▶ **EXCERPT**
----------------
Think about the pessimistic and therefore thoroughly realistic philosophical outlook to which all this speaks. Here is a state that has not yet fully bought into the European Union’s historicist happy-talk about a continent that is on the way to extinguishing its historical nations and passing forever beyond the possibility of war into the utopian uplands of benevolent technocratic rule and perpetual peace. History is unpredictable. The Swiss are peaceable but prudent, well-armed against an unknowable but possibly dangerous future.
The political lessons of Switzerland go further. For here is a robust nation state that has been built out of different ethnicities and language groups, Germans, French, Italian. Switzerland is the data point that tends to refute the theories of identity politicians on both the right and left.
It disconfirms alt-right theories that a successful society must necessarily be ethnocentric. Yes, I know: alt-righters will say that Germans, French and Italians are all white, and that that is the only distinction that matters. But ‘white’ is not a concept that mattered to anyone or even existed through most of the 800 years during which the Swiss national identity was formed. The intense, savage enmities - ethnic, national, military, religious, ideological – that the Swiss had to overcome in forging their nation state were all enmities among Europeans, among white people. The Swiss accomplishment cannot be undermined by wheeling out anachronistic racial concepts that have little or no scientific explanatory power over the past, or (I would argue) the present.
----------------
▶ **ENTRIES SHOWN**
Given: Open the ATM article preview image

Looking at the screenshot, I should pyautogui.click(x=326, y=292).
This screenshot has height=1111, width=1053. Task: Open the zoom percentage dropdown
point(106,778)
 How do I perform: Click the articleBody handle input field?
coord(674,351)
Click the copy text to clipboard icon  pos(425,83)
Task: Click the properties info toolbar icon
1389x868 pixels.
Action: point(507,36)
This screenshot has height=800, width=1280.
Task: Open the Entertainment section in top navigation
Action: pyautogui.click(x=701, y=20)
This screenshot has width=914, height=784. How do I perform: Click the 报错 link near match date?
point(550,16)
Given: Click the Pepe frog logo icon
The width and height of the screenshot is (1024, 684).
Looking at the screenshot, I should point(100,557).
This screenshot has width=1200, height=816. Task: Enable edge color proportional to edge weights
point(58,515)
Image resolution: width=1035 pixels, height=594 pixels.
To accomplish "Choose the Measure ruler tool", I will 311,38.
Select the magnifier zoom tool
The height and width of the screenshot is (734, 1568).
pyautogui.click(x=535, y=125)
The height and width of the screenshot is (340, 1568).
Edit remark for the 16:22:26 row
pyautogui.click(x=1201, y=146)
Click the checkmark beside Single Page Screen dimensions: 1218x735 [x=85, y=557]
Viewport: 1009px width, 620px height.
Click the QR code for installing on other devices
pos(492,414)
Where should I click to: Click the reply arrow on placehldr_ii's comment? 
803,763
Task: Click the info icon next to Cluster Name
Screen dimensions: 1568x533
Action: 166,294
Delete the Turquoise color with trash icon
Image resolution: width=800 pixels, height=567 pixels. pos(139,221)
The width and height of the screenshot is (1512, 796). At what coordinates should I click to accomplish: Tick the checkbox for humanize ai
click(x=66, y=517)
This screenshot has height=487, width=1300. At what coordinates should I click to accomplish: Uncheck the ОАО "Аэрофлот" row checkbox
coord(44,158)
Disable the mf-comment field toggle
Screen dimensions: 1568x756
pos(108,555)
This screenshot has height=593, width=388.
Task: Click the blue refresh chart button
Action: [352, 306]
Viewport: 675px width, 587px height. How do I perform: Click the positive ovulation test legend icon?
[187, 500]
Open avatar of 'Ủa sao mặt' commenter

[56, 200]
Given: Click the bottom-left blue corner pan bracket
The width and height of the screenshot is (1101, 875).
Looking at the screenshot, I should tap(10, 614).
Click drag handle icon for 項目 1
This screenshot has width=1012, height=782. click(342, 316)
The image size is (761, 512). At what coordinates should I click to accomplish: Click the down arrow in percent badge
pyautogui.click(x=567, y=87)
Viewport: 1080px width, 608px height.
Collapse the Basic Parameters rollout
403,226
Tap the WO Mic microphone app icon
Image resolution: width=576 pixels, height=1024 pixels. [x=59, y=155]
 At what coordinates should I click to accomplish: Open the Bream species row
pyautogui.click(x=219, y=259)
----------------
▶ **TASK DETAILS**
List each kind of enmity that the excerpt on Switzerland says the Swiss had to overcome in forging their nation state.

▶ **TASK SOLUTION**
Ethnic, national, military, religious, ideological.